The state has a long history of nasty campaigns, usually exploitive of the fears of white voters. It's the birthplace of Lee Atwater -- famed Republican operative and creator of the infamous Willie Horton ad -- and it's the site of one of the worst smear jobs in presidential campaign history: the 2000 whisper campaign that Sen. John McCain (R-Ariz.) had fathered an illegitimate black child.
But as the political world waits to see if there will be a repeat of those dirty tricks, it's worth noting that South Carolina doesn't have a monopoly on race-baiting politics.
During his run for lieutenant governor of Maryland in 2002, Michael Steele was the subject of both endless fascination and insinuation. A rising African-American Republican, he recalled in an interview with "Candidate Confessional" being called an Uncle Tom and having his own neighborhood overrun with yard signs essentially calling him a sellout.
But one incident in particular remains unsettled lore.
The incident took place at some point during a 2002 gubernatorial debate at Morgan State University, which Steele attended. “After the debate ... we’re all standing around in the auditorium afterwards and I look down at my feet and someone had tossed or rolled Oreo cookies … at me and I’m like what the hell is this bullshit, you know?" Steele told Candidate Confessional.
Oreos -- black on the outside, white on the inside -- were a pretty overused putdown of black GOP members.

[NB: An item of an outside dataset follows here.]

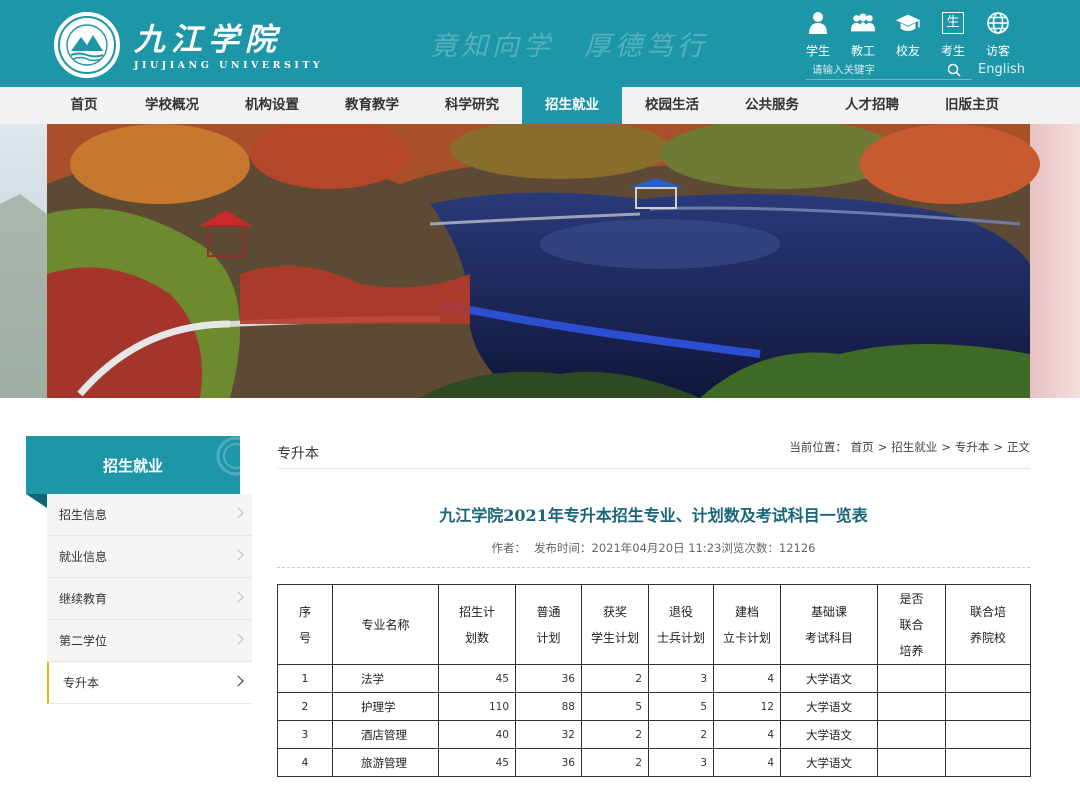 The image size is (1080, 787). I want to click on cell-serial-no: 4, so click(305, 762).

Steele’s allegations didn’t get a lot of scrutiny at the time. But reporters revisited the incident a few years later when Steele ran for a U.S. Senate seat. The Baltimore Sun pointed out that Steele’s version of events had differed from another witness, an aide to the governor. Whereas Steele had said the Oreos came after the debate, the aide recalled the Oreos flying at the beginning. “It was raining Oreos," the aide said. "They were thick in the air like locusts. I was there. It was very real. It wasn't subtle."

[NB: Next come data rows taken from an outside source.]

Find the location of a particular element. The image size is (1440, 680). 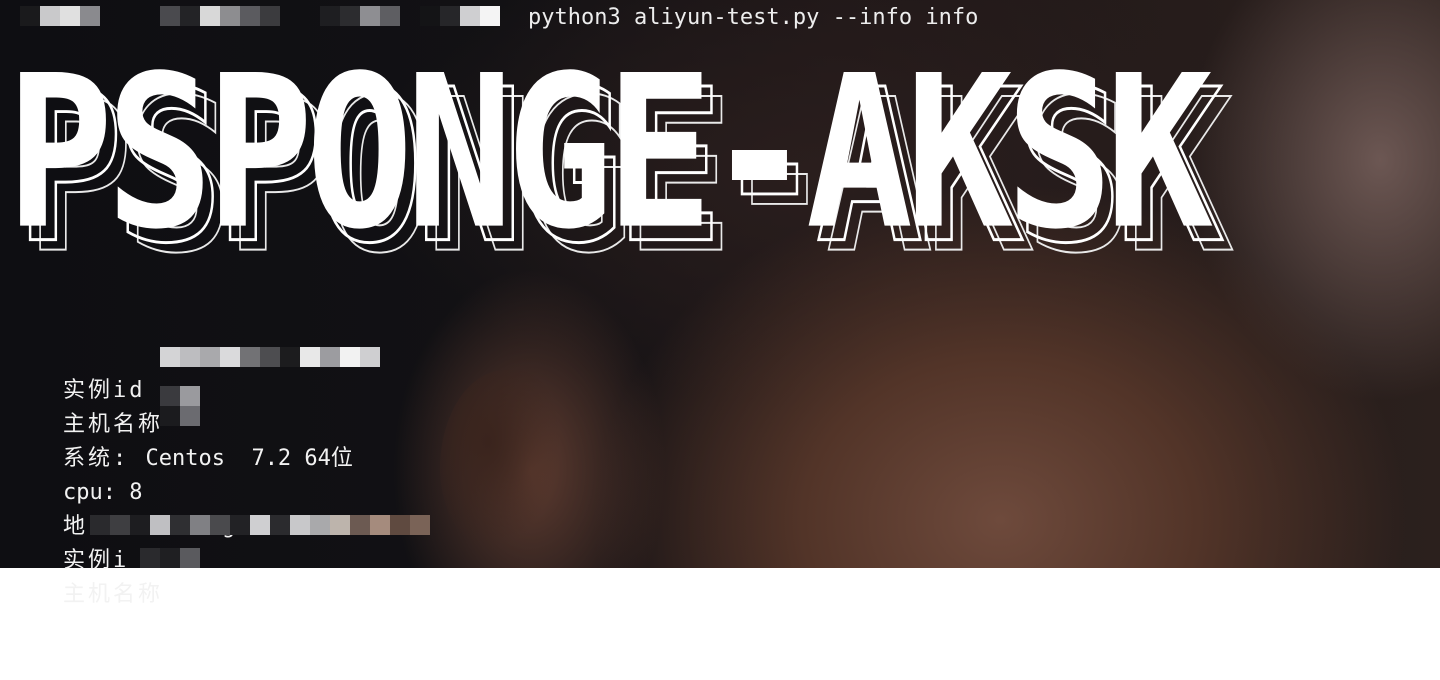

info-line-region: 地区:cn-shanghai is located at coordinates (360, 508).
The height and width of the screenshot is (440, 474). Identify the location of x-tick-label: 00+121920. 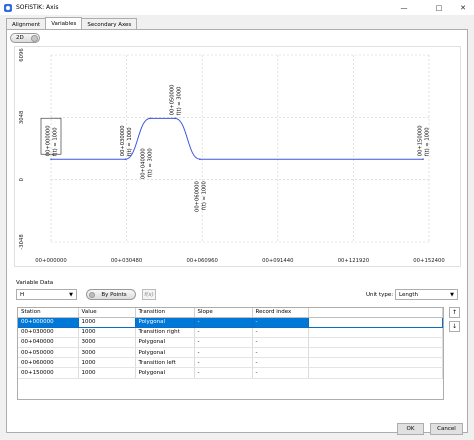
(354, 261).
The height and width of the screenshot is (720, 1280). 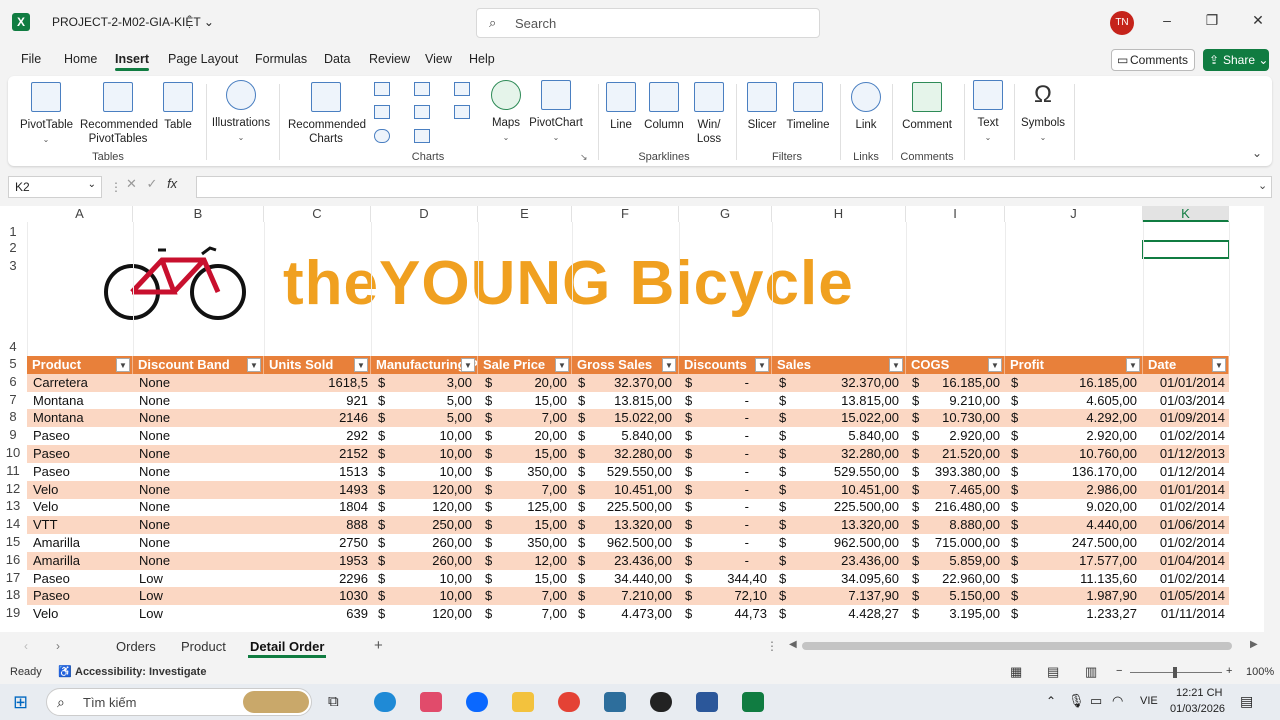 What do you see at coordinates (1149, 701) in the screenshot?
I see `language-indicator: VIE` at bounding box center [1149, 701].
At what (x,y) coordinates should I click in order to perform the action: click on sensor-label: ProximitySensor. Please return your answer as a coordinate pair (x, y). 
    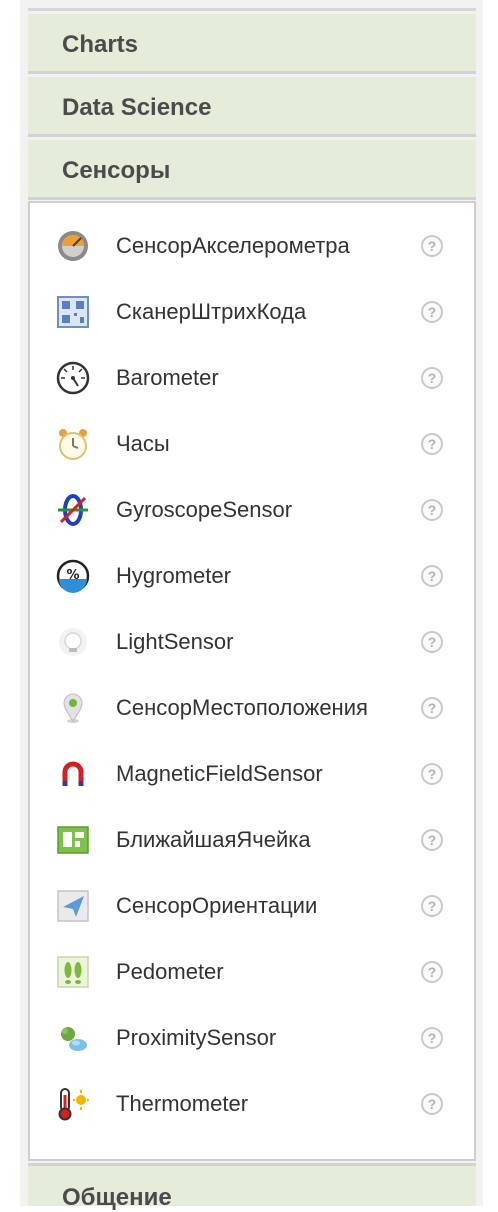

To add to the intrigue, there were those who denied the incident ever happening at all. A member of the clean-up crew told the Sun that they hadn't found any Oreos after the debate. In an item in Poynter on the coverage of the incident, former Sun reporter and current host and executive producer of Serial, Sarah Koenig didn’t recall seeing any Oreos flying during the debate. “The air was not thick with anything except political bullshit," she said.
Today, Steele is still sticking with his story. In response to an email with links to the Sun and Poynter pieces, he said the following:
The Baltimore Sun article is bullshit. Remember this is the same Newspaper that discounted my nomination as 'bringing nothing to the ticket other than the color of my skin.' I forgot to mention that little tidbit of racism. You can Call Gov. Ehrlich, Greg Massoni—who were there. There were many others standing around when it happened which is why I’ve always been amused when the Sun and others said they could not ‘verify' it happened. We can have another conversation about race and the media in my campaign, lol.
Steele provided contact information for Massoni, a former press secretary to his old boss Gov. Robert Ehrlich Jr. In a response to an email inquiry, Massoni wrote: “I was there and unfortunately saw first hand that Oreo Cookies were thrown at Mr. Ehrlich and Mr. Steele.”
Steele was clearly upset by the incident, as well as those that would follow during his subsequent runs for office. And during the interview, he made it clear that they had an effect.
“You can’t be black when you’re a candidate,” Steele said.